約2万人が神戸の街を駆け抜けた第9回神戸マラソン。沿道には多くの人が詰めかけ、絶えずエールを送り続けた。声援は疲弊したランナーを支え、ゴールへ向かって背中を押した。(長谷部崇、伊田雄馬、千葉翔大、喜田美咲、篠原拓真)
ボランティアスタッフとして、ゴール会場でランナーにスープを渡した兵庫県立社高校1年の櫻井都奈さん(15)

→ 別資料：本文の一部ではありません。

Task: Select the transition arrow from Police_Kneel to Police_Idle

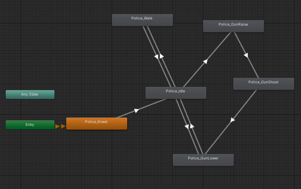Action: 136,111
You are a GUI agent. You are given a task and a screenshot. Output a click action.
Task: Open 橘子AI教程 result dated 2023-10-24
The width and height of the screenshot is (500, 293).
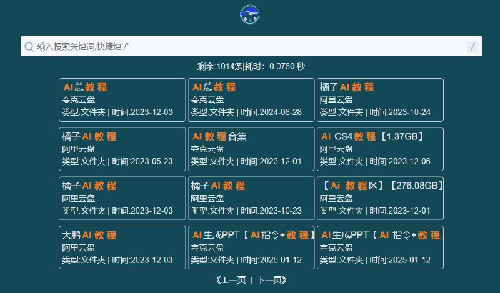coord(380,99)
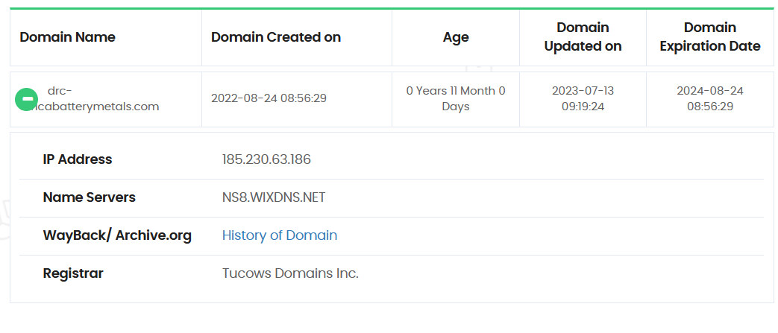This screenshot has height=333, width=778.
Task: Click the Name Servers label
Action: point(90,197)
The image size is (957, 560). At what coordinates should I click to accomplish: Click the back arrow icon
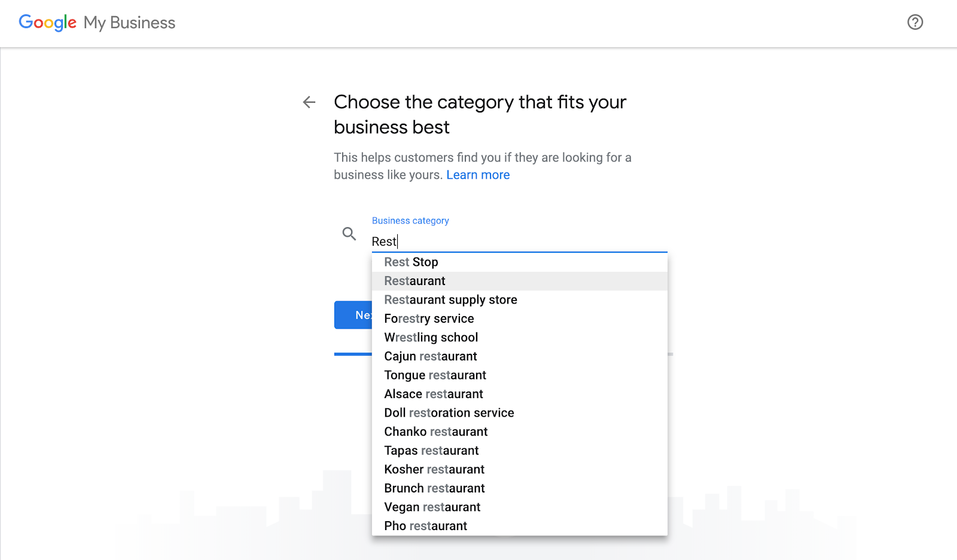pyautogui.click(x=309, y=102)
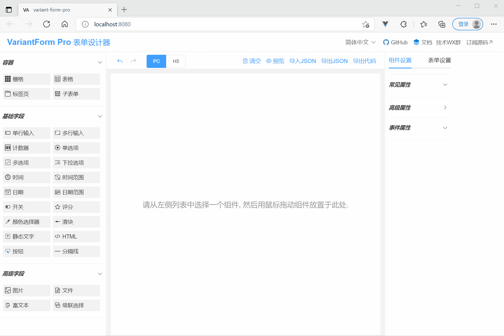Select the 栅格 grid container widget
Viewport: 504px width, 336px height.
27,79
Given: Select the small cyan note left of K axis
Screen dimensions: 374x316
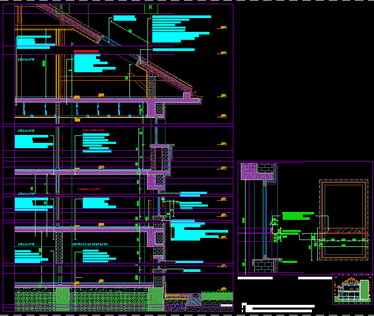Looking at the screenshot, I should click(125, 18).
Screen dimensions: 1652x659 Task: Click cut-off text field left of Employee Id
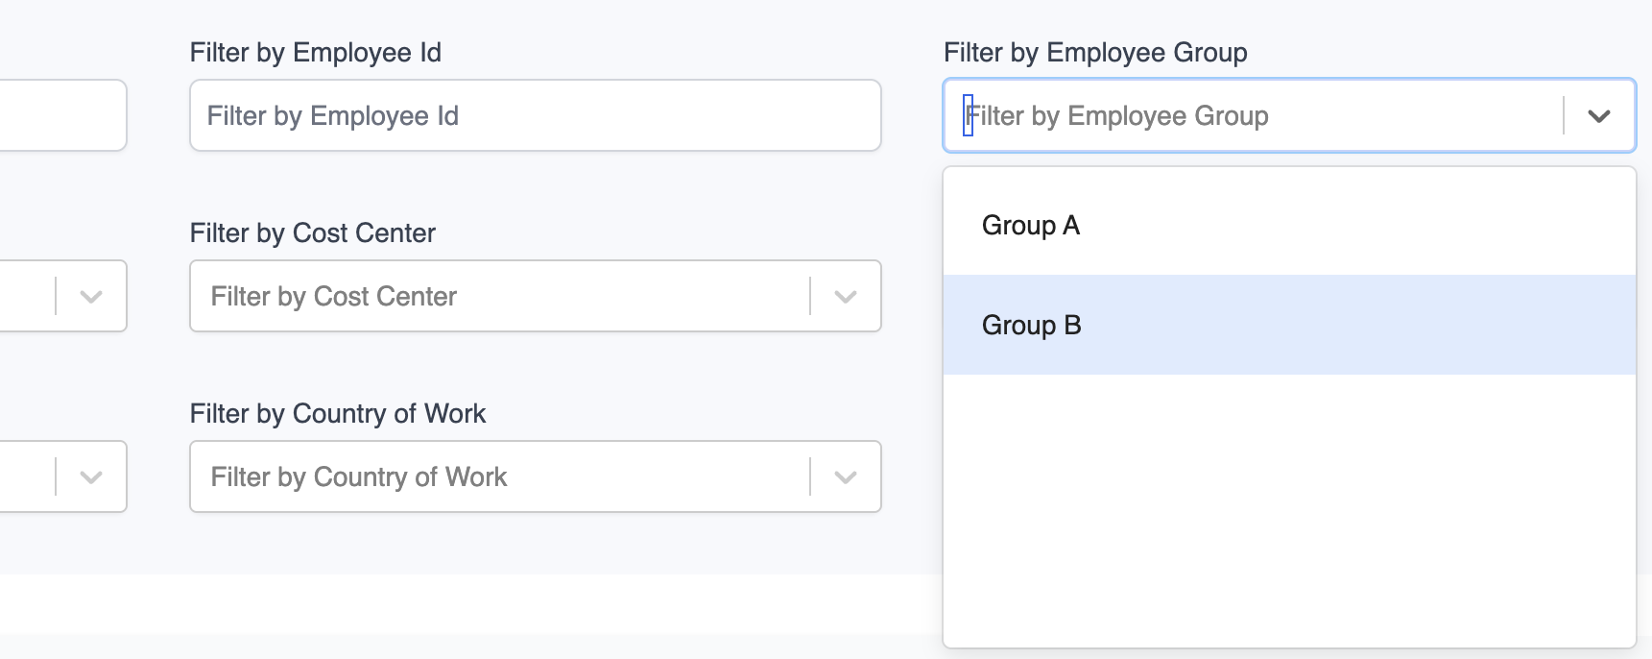pyautogui.click(x=58, y=116)
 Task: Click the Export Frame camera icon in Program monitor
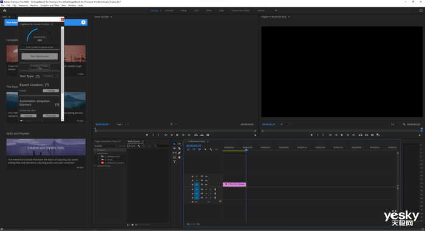(x=372, y=135)
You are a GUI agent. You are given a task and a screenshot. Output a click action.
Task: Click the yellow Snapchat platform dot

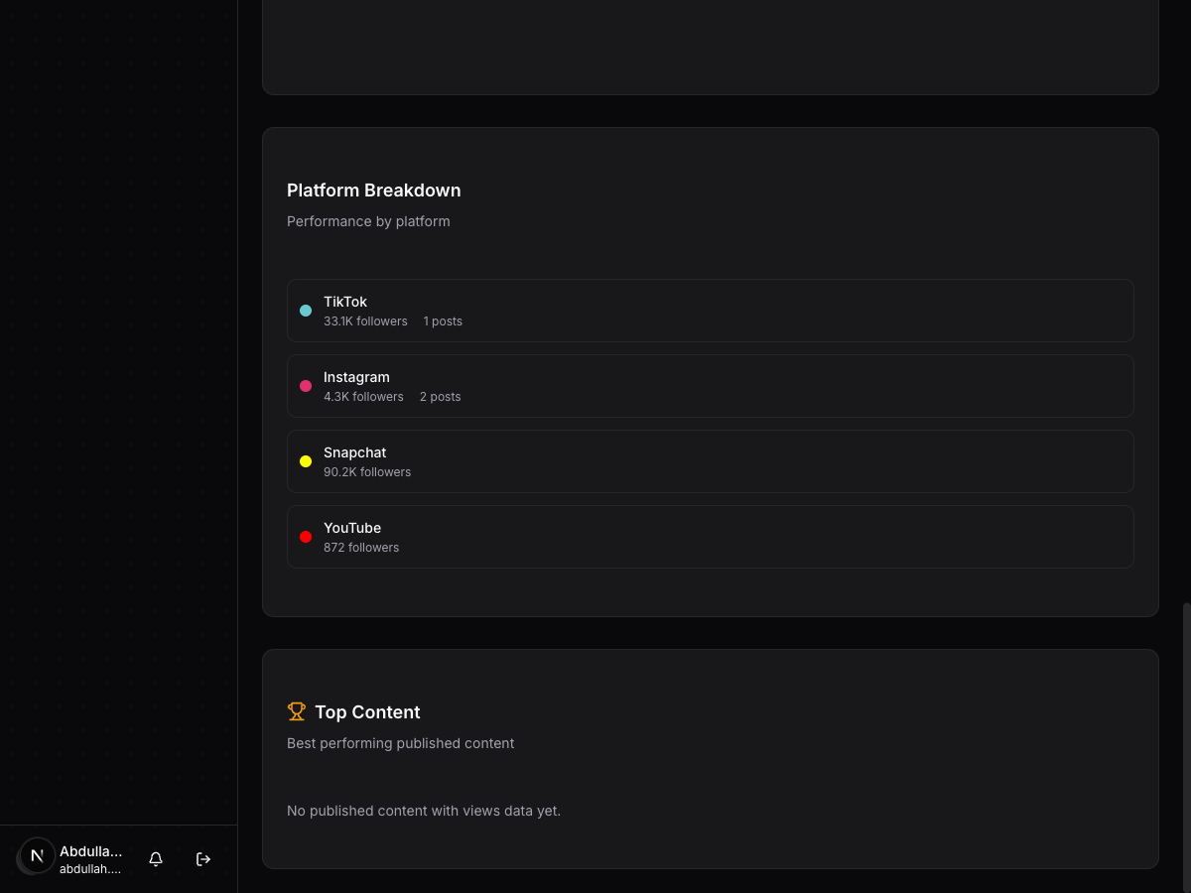coord(306,460)
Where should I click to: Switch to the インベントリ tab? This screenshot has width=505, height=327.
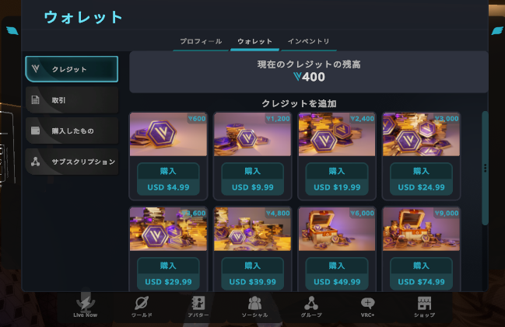coord(309,42)
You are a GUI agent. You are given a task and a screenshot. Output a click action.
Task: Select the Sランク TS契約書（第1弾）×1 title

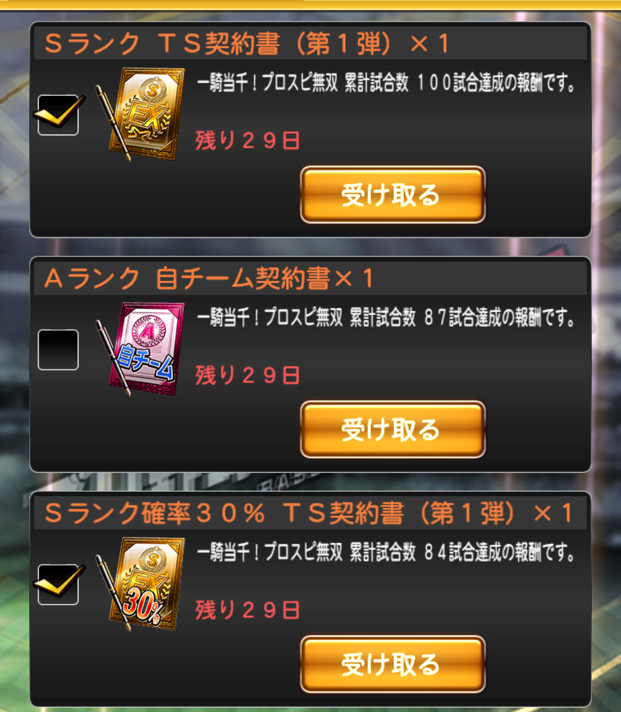(x=247, y=43)
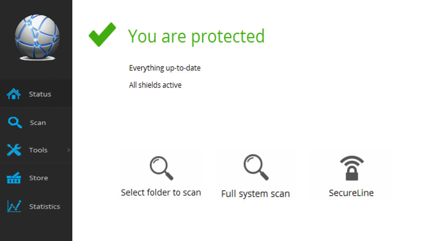Click the SecureLine Wi-Fi lock icon

click(352, 168)
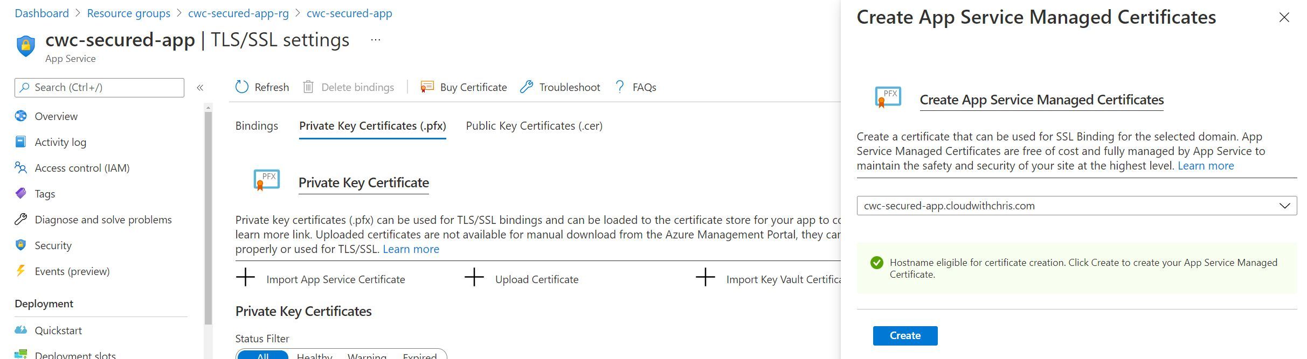This screenshot has width=1307, height=359.
Task: Click the Buy Certificate toolbar icon
Action: click(x=427, y=87)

「お疲れ様です」。神戸学院大の学生が炊き出しで作ったオニオンスープを笑顔で手渡していく。「疲れた体を少しでも癒やしてもらえるよう心掛けました」と話す。初めて取り組んだボランティア。「相手も自分も良い気分になる。また何かボランティアに挑戦してみます」
□
櫻井さんとともに、ボランティアスタッフとして参加した県立社高校1年の森崎かれんさん(15)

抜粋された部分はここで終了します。